As I spent the year studying I slowly found out that the current research in the field was rather different to what was doing in the classics, it appeared that I was born about 60-70 years too late. Most of the current research looks at new ways to invert Laplace transforms, deals with certain classes of distributions (also called Generalised functions), or plug a Hypergeometric function in the kernel. Not easy for work for an undergrad.

Now enough of this chit chat lets get into some maths!

The idea of using transformations in Mathematics is an old one. The idea is to change your problem into a simpler but equivalent problem, then change back to get the solution of the original problem. In this post I shall briefly explain why integrals transforms are useful when solving differential equations. The simplest answer is that one integral undoes one lot of differentiation, so if we integrate a ordinary differential equation we should only have an algebraic one.

The key point to remember is that we have mapped differentiation to something simpler like multiplication.

Integral transforms have been in wide use during the past two centuries as a tool to solve various problems in pure and applied mathematics. Many integral transforms were originally introduced to solve specific problems, but over the course of time have been found to be of use in the solution of other problems as well.

Definition 1
Let {\Omega \subseteq \mathbf{R}^n} and let {K: \Omega \times \Omega \rightarrow \mathbf{R}} Let

\displaystyle A=\left\{ f:\Omega \rightarrow \mathbf{R} {\Big |} \int_\Omega |f(x)K(x,y)| dx <\infty \right\}. \ \ \ \ \ (1)

Then the mapping
\displaystyle \mathcal{T} \{f(x):y\}=\int_\Omega f(x) K(x,y) dx, \ \ \ \ \ (2)

is an integral transform with domain {A}, kernel {K(x,y)} and transform variable {y}.

There are several key questions that should be asked about any integral transform {\mathcal{T}}. For this post and possibly later ones we shall only look at the following 4 key questions.

  1. What functions {f(x)} are in {A}, the domain of the operator {\mathcal{T}}?
  2. For every function {f \in A} is there a unique function {\mathcal{T} (f(x))}?
  3. Given a function {\mathcal{T} \{f(x)\}}, does there exist an operator that recovers {f(x)}? If so does the domain of this operator match exactly with {\mathcal{T} (A)} ?
  4. What differential operator does this transform diagonalize?
···
**EXERCISE:**
Continue the passage on integral transforms from the point where it stops, following its fourth numbered item. The entries that come next are separate material and have no connection to the passage on integral transforms.

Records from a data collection
···
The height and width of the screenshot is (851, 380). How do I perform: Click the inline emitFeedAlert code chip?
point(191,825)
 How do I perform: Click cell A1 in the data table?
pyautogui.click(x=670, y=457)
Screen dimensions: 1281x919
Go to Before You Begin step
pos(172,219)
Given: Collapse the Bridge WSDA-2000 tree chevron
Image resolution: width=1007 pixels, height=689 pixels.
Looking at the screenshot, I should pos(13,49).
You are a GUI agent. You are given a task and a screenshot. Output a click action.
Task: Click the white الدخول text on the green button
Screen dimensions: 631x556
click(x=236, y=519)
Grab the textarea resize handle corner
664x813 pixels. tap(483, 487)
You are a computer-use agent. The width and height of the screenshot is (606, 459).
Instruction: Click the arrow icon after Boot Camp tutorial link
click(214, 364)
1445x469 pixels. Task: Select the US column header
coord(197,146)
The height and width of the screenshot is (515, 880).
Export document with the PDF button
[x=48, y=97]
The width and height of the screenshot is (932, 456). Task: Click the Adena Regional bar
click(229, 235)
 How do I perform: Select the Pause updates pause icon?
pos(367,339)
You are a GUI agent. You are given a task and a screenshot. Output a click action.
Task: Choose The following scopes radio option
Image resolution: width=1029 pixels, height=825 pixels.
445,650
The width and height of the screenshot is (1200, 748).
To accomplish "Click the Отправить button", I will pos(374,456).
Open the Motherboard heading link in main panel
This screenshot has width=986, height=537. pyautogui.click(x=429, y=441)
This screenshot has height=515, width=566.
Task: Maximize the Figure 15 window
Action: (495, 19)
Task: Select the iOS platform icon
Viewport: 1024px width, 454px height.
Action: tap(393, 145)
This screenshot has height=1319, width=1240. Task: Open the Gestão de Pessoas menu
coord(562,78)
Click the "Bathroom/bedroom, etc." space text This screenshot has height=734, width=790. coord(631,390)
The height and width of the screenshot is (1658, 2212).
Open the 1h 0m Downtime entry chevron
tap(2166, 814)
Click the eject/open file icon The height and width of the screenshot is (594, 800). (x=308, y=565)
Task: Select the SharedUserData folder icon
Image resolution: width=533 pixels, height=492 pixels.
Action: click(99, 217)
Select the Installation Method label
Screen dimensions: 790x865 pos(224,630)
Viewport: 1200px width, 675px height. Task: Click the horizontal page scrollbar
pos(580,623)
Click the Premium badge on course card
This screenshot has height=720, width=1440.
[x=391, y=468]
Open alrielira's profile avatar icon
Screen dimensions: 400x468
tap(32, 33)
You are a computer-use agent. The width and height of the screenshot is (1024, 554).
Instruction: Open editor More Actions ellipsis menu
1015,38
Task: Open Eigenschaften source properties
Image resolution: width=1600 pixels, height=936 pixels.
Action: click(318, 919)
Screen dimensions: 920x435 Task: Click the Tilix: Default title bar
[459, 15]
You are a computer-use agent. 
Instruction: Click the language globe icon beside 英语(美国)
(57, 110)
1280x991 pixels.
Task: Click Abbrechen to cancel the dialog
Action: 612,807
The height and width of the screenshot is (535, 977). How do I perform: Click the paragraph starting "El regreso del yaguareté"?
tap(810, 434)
···
**ANSWER FOR THE TASK:**
For practical purposes the most important question that of if we can undo the transformation. With a bit of Functional Analysis we can answer this question for every integral transform. Since integration is linear it is easy to see that {\mathcal{T}} is linear. That is, the operator {\mathcal{T}} has the following property,\displaystyle \mathcal{T} (\alpha f(x) +\beta g(x) )=\alpha \mathcal{T} (f(x)) +\beta \mathcal{T} (g(x)). \ \ \ \ \ (3)

The following lemma shows that if {\mathcal{T}} is linear and one-to-one, then {\mathcal{T}^{-1}} exists and it is also a linear operator.

Lemma 1
If a linear operator {L} from {X} into {Y} is one-to-one, then there exists an operator {M}, called the inverse of {L}, such that {ML=I_X} and {LM=I_Y}, where {I_X} and {I_Y} are identity operators on {X} and {Y}. The operator {M} is also linear. Often {M} is denoted by {L^{-1}}.

It is important to note that although the linear operator {\mathcal{T}} is an integral transform the lemma does not state how {\mathcal{T}^{-1}} is defined. In many cases {\mathcal{T}^{-1}} is also an integral transform, however this is not always the case. It is important to keep in mind that Lemma 1 is a statement about the existence of {\mathcal{T}^{-1}}. In many cases there are several different ways of inverting an integral transform.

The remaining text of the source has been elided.